July 17, 2012
Assassin’s Creed Revelations (Day 1)
Being a person of questionable sanity when it comes to the Assassin’s Creed series, trying to view Assassin’s Creed Revelations from an unbiased point will be difficult. I have loved the Assassin’s Creed series from the moment I murdered that civilian in the cave as Altair in the first game. But professional obligations — shut up, I am professional — demand it and so I shall do it. Assassin’s Creed Revelations is a 3rd person, action-adventure sandbox game with stealth elements developed and published by Ubisoft. It is the fourth major installment of the series and is supposed to bring the legendary assassins’, Ezio Auditore and Altaïr ibn La-Ahad, stories to a close. It will also most likely end with yet another massive cliffhanger that will force its captive audience to throw more money at Ubisoft in anticipation of the next game — those clever buggers. The Assassin’s Creed series has yet to put out a game that doesn’t leave on a cliffhanger, and although I have not finished Revelations yet, I am quite certain this game will not break the moneymaking tradition.
In Revelations, you play Ezio Auditore da Firenze — mostly. There are parts where you get to relieve the memories of Altaïr through Ezio, but for the majority, you will play as our dashing Italian protagonist. Ezio, who is getting a bit fed up with no answers about his prophetic life, journeys to Masyaf: the Assassin stronghold from the first game.
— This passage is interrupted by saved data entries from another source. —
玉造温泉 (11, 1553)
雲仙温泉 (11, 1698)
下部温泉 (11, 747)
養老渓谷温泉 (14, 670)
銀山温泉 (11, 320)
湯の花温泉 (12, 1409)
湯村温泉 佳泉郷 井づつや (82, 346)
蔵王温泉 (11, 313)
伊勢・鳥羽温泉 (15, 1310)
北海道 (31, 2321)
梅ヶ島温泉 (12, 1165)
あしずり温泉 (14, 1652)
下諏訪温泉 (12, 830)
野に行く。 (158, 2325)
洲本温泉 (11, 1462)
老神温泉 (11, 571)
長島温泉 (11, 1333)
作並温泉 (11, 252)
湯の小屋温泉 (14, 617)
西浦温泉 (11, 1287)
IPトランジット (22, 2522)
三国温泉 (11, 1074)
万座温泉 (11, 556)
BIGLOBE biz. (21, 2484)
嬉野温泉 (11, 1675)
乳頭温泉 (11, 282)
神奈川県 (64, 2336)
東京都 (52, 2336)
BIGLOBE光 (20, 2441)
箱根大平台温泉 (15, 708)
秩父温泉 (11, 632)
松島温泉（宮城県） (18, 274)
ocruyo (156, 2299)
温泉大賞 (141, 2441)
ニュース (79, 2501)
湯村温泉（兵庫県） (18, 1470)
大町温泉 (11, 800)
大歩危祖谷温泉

Looking for answers in Altaïr’s library, he finds the place guarded to the teeth by Templars who welcome him with arrows, blades, and death. Not to be perturbed, Ezio quickly kills them all and continues looking for the fabled library. Unfortunately, he finds it locked behind a door that is apparently harder than steel. But then I thought that if the Templars could mine all the way down to the library without problem, why couldn’t they simply mine around the door? But I guess we abandoned logic when in Assassin’s Creed II, Ubisoft explained that the human race was created by cosmic space aliens who all died in a sun flare. Whatever the matter, the door needs five keys called the Masyaf keys. A conveniently placed nearby worker tells Ezio that a certain Templar captain possesses a journal that helps the Templars hunt down the keys. Ezio quickly goes to find the captain and after a little bit of stalking, killing, a “high-speed” carriage chase, and falling off a cliff, Ezio learns that the Templars have found one key and are closing in on the rest in Constantinople.
Ezio wastes no time in getting to Constantinople and is soon welcomed into the beautiful city by Yusuf Tazim, the leader of the Ottoman Assassins. After a briefing on the current state of Constantinople, Ezio is given a modified version of the hidden blade: the hookblade, which replaces his right hidden blade. And so we end the story for now and talk about the game mechanics.
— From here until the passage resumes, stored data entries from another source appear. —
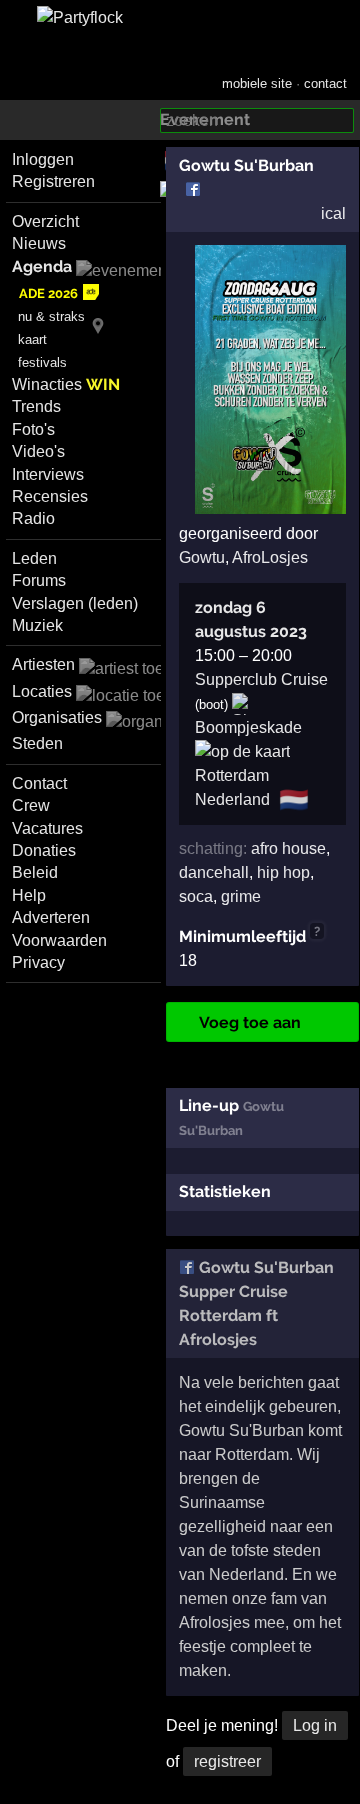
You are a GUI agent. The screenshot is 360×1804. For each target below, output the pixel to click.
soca (196, 896)
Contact (39, 783)
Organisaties (57, 717)
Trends (36, 406)
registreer (227, 1761)
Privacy (38, 962)
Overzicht (45, 221)
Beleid (35, 872)
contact (325, 83)
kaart (32, 339)
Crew (31, 805)
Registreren (53, 181)
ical (333, 213)
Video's (38, 451)
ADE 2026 (48, 293)
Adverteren (51, 917)
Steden (37, 743)
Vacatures (47, 828)
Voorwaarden (59, 940)
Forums (39, 580)
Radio (33, 518)
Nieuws (39, 243)
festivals (42, 362)
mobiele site (257, 83)
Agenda (42, 266)
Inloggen (43, 159)
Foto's (33, 429)
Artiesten (43, 664)
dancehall (214, 872)
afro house (288, 848)
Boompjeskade (248, 727)
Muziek (37, 625)
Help (29, 895)
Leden (34, 558)
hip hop (283, 872)
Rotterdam (232, 775)
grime (241, 896)
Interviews (48, 474)
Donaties (44, 850)
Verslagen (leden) (75, 603)
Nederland (232, 799)
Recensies (50, 496)
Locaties (42, 691)
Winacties (66, 384)
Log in (315, 1725)
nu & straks (51, 316)
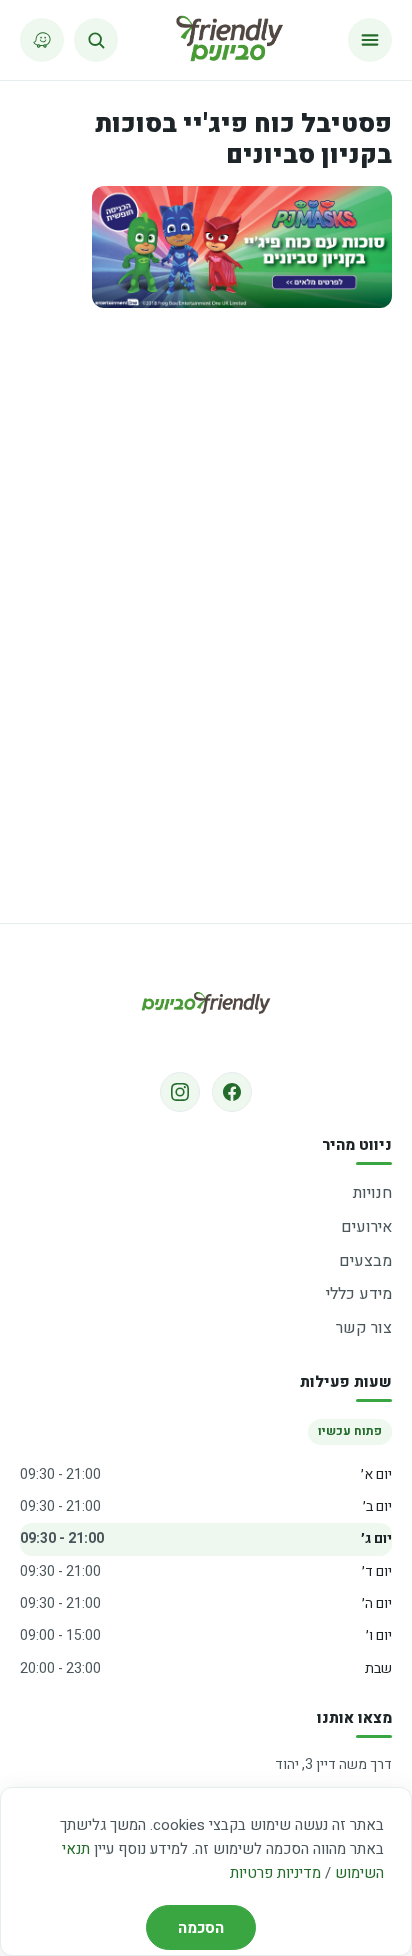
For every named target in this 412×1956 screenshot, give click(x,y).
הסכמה (201, 1928)
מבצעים (365, 1261)
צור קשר (364, 1328)
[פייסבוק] (232, 1092)
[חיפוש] (96, 40)
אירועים (366, 1227)
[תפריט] (370, 40)
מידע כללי (359, 1294)
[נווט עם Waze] (42, 40)
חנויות (372, 1193)
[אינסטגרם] (180, 1092)
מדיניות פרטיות (275, 1873)
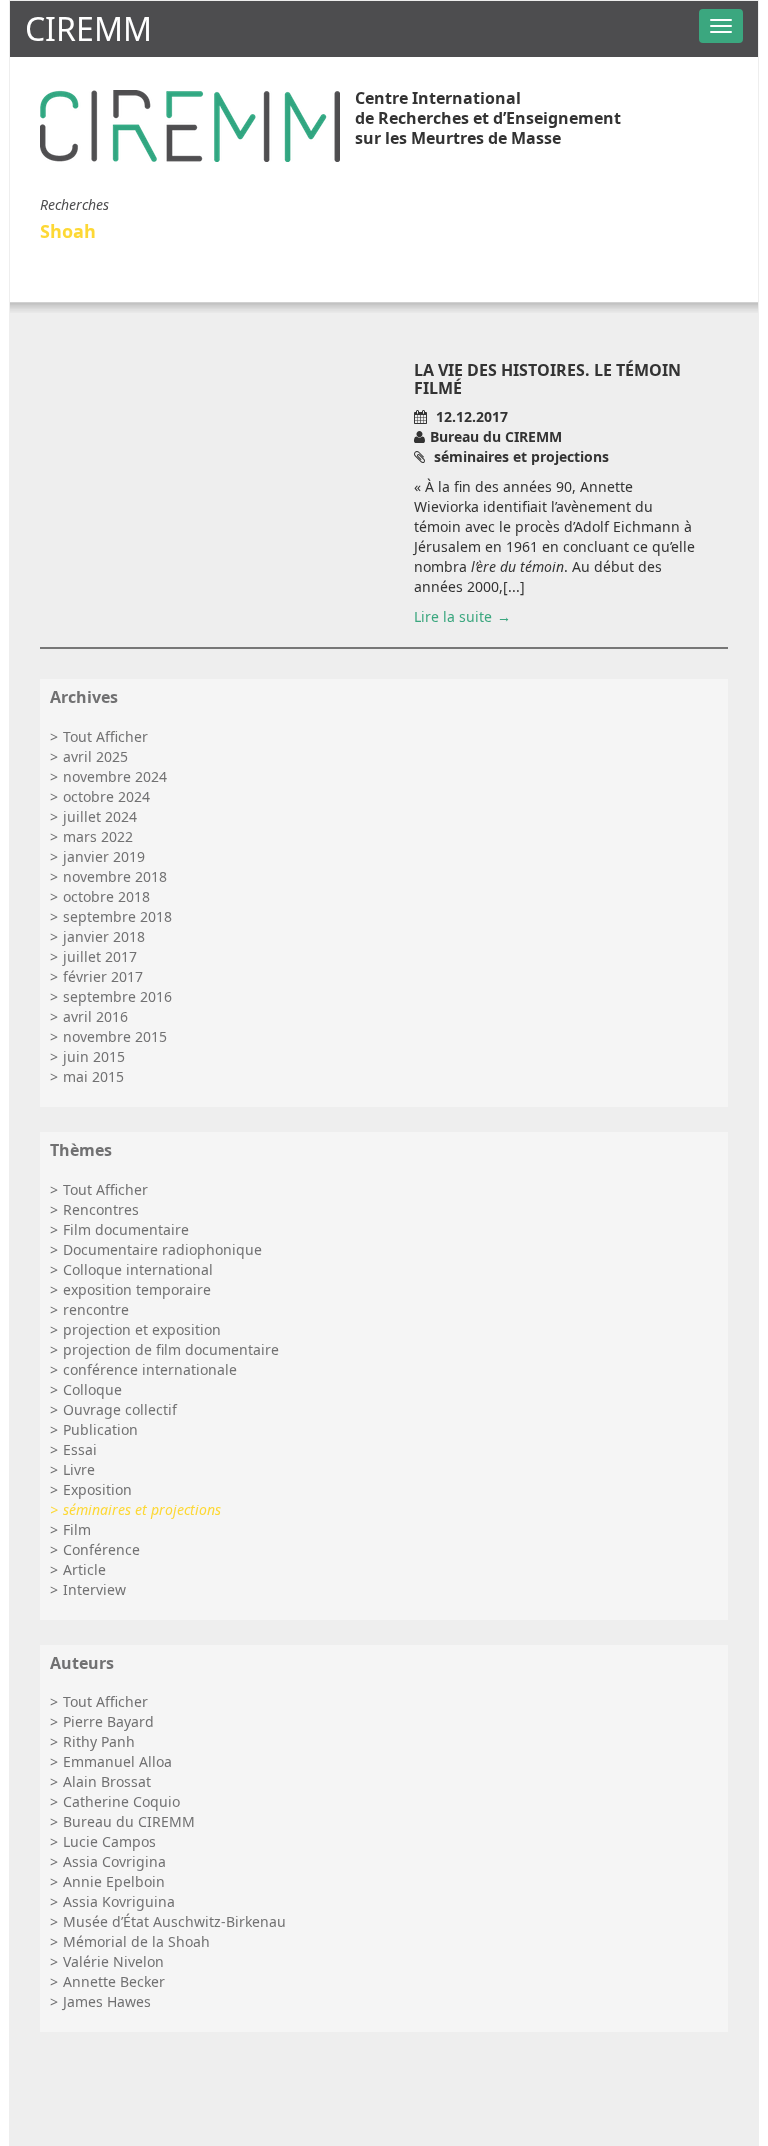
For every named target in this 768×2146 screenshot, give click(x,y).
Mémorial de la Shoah (136, 1941)
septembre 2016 (117, 996)
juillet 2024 (100, 816)
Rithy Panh (99, 1741)
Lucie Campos (109, 1841)
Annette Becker (114, 1981)
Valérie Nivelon (113, 1961)
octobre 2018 (106, 896)
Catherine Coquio (121, 1801)
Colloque (92, 1389)
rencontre (96, 1309)
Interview (94, 1589)
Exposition (97, 1489)
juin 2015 (94, 1056)
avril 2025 (95, 756)
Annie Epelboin (114, 1881)
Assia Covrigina (114, 1861)
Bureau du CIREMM (129, 1821)
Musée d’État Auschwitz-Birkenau (174, 1921)
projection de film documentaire (171, 1349)
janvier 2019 (104, 856)
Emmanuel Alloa (117, 1761)
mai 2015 (93, 1076)
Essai (80, 1449)
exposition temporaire (137, 1289)
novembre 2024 (115, 776)
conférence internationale (150, 1369)
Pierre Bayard (108, 1721)
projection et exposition (142, 1329)
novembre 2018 (115, 876)
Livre (79, 1469)
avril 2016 (95, 1016)
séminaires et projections (142, 1509)
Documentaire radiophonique (162, 1249)
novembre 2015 (115, 1036)
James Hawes (107, 2001)
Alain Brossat (107, 1781)
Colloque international (138, 1269)
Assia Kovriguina (119, 1901)
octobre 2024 (106, 796)
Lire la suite (453, 616)
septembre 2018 (117, 916)
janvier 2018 (104, 936)
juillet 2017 (100, 956)
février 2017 (103, 976)
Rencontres (101, 1209)
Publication (100, 1429)
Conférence (101, 1549)
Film (77, 1529)
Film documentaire (126, 1229)
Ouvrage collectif (120, 1409)
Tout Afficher (105, 736)
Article (84, 1569)
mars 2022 (98, 836)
Combat is basically the same as fighting in Assassin’s Creed Brotherhood although the hookblade adds another feature. You no longer have taunt but in its absence, you have the counter-steal. Used in the same way as the counter-attack, you can steal all of the enemy’s money and items, prompting them to attack you in a reckless fashion. The ability seems useless to me as you can just kill them, then loot their stuff. Besides, personally I enjoyed taunting more than this new mechanic because I got to hear all of the insulting, and quite frankly, hilarious quips that Ezio would scream at his enemies. Combat aside, the hookblade also allows you to further your parkour abilities. Climbing has become faster because you can reach higher and farther. You can also use it to fling yourself ridiculous distances off of hanging objects. Most importantly, you can now use it to slide down zip lines, making travel time significantly faster and more fun that falling off rooftops.
However, I am nowhere near the end of the Assassin’s Creed Revelations adventure and while I do love playing the game so far, I feel like it’s a little too easy. I remember the times when massive groups of guards could actually pose a threat. I remember the times when I had to flee while my face was still intact so that I could go turn invisible on a bench. But maybe the difficulty challenge will ramp up later on in the game. The Assassin’s Creed games have always had long stories and at this point, I am not sure if I have even gotten past the tutorial phase. But despite my concern about if the game is too easy or not, it is still fun and so far, whatever disappointments I have had in this game can easily be solved by a lovely slow-motion skull-stab to a guard.